■ **TASK PROMPT**: Your answer must be every line of the data that contains "index".

■ **Stored data**:

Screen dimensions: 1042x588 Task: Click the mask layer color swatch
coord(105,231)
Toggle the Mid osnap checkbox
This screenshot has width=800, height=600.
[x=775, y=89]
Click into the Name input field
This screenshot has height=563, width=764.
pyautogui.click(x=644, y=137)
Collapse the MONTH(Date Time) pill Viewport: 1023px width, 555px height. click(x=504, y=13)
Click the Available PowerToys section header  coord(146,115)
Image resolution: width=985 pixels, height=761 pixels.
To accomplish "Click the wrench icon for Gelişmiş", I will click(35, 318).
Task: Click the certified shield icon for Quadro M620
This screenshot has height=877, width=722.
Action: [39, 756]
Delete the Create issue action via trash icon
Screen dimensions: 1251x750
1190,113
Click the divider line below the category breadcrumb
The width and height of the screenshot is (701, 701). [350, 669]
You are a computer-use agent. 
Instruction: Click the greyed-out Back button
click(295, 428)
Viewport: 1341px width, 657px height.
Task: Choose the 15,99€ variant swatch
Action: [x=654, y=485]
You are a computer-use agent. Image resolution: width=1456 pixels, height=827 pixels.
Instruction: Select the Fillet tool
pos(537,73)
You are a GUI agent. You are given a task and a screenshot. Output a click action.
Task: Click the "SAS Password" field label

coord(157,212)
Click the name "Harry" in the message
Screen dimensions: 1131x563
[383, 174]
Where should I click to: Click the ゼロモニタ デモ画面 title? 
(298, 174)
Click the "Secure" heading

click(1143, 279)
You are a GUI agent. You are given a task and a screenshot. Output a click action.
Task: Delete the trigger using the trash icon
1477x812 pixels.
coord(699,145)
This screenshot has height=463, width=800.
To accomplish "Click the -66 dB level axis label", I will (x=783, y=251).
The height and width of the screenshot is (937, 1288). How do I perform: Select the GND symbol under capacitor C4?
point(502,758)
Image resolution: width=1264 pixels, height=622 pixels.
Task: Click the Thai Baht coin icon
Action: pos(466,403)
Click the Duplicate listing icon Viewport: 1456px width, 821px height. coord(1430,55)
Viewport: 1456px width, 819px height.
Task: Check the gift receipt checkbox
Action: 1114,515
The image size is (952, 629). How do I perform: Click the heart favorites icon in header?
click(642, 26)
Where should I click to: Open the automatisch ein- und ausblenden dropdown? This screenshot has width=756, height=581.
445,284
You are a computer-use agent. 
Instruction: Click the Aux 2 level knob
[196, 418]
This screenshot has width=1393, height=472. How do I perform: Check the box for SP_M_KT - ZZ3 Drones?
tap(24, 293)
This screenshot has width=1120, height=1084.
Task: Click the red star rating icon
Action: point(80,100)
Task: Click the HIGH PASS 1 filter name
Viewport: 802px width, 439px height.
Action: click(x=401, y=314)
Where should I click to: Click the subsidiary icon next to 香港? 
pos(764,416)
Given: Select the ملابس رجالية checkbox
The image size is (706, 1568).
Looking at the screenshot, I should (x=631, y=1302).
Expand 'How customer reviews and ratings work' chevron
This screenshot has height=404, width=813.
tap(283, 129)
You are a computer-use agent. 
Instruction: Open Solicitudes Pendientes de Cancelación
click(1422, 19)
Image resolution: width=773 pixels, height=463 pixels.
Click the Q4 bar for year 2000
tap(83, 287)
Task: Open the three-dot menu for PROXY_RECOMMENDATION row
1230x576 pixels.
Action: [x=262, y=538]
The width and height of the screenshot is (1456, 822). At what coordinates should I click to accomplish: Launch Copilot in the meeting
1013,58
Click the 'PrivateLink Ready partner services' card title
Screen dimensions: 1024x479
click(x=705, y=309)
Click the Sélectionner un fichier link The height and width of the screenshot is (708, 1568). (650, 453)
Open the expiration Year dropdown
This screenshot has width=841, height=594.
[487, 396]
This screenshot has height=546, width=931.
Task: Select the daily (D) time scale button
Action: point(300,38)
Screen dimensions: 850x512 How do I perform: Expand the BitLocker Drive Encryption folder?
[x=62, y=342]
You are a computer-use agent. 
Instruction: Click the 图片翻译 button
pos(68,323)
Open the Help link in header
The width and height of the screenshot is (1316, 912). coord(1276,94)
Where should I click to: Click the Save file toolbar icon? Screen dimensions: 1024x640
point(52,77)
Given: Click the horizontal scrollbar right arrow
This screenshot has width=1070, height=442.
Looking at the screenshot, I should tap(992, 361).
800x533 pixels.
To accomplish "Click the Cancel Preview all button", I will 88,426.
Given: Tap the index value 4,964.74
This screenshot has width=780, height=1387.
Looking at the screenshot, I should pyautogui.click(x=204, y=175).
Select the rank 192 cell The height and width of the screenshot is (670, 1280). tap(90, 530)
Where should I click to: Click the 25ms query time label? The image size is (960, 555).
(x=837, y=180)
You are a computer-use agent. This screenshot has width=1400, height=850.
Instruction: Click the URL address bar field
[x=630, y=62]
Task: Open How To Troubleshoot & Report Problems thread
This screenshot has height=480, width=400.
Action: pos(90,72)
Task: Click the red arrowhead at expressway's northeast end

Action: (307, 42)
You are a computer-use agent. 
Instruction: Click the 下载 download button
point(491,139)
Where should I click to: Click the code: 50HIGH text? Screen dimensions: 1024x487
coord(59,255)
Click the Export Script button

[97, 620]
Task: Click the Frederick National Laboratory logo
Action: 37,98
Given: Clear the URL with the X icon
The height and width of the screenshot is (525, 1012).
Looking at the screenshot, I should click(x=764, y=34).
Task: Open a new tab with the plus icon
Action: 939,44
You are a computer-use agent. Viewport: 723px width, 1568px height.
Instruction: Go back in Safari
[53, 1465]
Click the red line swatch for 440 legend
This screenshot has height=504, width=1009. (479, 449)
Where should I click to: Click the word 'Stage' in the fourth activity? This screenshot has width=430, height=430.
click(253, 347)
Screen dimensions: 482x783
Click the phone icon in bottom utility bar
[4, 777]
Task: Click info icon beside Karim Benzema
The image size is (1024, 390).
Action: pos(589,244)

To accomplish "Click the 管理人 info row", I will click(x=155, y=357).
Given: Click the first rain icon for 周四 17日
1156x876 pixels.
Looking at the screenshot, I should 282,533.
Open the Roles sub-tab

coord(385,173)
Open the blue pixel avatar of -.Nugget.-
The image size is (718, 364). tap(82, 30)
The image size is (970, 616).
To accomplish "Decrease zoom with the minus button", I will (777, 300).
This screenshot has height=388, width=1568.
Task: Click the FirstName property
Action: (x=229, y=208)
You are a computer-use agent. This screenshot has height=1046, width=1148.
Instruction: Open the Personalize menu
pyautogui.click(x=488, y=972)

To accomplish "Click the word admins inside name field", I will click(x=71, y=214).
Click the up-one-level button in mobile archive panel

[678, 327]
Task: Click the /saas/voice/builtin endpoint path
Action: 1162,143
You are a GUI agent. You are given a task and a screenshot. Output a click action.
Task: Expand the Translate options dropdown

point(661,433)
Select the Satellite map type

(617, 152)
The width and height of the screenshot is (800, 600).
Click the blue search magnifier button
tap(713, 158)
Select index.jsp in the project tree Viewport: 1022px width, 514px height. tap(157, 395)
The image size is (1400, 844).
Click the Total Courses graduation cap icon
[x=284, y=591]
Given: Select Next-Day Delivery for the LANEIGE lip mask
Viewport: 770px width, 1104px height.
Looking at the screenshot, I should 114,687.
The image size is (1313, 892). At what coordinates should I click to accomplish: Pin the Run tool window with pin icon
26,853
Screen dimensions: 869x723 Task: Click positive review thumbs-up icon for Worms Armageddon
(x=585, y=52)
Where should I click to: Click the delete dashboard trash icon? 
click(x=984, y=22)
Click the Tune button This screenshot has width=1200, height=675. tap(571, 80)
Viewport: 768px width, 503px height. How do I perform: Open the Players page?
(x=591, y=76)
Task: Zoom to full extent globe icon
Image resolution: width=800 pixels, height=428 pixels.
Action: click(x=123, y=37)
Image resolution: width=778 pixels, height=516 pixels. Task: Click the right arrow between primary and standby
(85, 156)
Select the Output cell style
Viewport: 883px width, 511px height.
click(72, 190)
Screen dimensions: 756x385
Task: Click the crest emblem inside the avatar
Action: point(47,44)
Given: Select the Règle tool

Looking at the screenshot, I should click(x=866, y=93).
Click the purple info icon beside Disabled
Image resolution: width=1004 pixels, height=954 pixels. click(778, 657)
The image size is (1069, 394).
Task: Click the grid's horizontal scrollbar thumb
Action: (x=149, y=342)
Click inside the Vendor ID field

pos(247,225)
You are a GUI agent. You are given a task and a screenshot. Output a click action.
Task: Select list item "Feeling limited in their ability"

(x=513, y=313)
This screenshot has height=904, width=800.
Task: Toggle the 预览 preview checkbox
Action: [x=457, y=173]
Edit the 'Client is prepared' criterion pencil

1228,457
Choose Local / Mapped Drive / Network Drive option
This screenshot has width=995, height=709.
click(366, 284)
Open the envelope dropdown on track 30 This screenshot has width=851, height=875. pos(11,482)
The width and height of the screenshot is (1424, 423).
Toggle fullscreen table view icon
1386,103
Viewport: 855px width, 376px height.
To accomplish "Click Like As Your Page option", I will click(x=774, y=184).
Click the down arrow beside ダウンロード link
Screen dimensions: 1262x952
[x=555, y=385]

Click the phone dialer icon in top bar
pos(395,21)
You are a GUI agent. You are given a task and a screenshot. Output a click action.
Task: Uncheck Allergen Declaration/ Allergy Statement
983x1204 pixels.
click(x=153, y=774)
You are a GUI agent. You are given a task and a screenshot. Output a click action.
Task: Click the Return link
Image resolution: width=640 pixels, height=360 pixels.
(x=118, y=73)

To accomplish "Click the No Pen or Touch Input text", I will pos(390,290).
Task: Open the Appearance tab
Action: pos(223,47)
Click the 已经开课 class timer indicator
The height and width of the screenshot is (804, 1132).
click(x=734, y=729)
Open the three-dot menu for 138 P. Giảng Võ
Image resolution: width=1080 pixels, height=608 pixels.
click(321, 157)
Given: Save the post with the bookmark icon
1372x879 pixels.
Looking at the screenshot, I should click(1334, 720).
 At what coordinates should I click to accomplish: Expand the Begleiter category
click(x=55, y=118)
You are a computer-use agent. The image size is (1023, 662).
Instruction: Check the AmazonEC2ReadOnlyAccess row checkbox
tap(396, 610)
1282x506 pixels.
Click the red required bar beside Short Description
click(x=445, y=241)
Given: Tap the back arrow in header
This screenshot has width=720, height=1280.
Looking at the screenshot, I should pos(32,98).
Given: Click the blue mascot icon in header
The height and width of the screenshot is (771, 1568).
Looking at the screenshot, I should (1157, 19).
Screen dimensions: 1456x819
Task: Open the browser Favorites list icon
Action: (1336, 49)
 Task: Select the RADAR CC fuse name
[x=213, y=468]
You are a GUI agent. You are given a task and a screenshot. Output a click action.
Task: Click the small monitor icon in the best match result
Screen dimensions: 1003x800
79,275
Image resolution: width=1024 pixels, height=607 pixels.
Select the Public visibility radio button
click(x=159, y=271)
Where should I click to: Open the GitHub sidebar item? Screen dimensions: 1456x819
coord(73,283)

■ **TASK SOLUTION**:
Given: Tap the index value 4,964.74
Select index.jsp in the project tree Viewport: 1022px width, 514px height. tap(157, 395)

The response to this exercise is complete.